> PROBLEM
All lines in the material below that contain "computer" should be located and copied.
++++++++++
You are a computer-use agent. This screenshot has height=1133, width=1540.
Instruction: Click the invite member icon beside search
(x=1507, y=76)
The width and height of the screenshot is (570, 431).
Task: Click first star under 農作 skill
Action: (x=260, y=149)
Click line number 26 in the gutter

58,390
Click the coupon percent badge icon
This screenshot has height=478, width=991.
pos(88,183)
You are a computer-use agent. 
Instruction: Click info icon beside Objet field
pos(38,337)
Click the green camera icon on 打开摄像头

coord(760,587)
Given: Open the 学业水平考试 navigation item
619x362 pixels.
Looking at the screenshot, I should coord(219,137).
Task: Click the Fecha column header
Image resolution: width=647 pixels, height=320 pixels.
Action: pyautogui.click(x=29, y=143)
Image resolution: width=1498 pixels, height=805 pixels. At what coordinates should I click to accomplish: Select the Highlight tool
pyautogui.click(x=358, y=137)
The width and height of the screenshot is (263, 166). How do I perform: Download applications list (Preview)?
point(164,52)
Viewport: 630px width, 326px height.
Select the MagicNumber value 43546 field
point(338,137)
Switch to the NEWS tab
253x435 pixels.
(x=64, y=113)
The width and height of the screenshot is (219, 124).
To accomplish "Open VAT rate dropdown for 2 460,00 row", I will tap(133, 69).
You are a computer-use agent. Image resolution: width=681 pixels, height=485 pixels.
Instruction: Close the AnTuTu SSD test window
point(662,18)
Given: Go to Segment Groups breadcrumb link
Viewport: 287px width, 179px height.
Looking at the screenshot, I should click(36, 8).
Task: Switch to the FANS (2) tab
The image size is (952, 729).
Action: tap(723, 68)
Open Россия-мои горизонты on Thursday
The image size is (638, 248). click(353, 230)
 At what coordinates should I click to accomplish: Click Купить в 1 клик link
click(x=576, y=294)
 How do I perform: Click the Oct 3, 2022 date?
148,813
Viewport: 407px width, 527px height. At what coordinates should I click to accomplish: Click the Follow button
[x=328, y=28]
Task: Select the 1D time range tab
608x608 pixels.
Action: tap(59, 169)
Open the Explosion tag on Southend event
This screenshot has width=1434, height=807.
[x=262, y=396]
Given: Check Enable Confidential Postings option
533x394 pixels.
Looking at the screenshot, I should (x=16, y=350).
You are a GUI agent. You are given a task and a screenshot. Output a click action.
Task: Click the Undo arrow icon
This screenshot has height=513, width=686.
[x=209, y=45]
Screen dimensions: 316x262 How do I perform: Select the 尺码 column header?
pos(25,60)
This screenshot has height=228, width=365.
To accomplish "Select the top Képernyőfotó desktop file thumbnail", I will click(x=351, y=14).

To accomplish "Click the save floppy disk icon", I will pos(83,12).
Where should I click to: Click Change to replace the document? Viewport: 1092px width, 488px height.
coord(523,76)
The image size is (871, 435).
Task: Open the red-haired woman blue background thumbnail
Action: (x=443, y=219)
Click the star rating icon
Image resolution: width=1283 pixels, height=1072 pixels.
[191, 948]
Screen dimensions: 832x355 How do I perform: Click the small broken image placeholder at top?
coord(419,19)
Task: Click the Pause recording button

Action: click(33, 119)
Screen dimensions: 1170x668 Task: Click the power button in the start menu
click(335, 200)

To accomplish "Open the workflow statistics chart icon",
++++++++++
> TASK RESULT
You are a computer-use agent. This screenshot has height=1133, width=1540.
You are a computer-use agent. 
You are a computer-use agent. Image resolution: width=681 pixels, height=485 pixels.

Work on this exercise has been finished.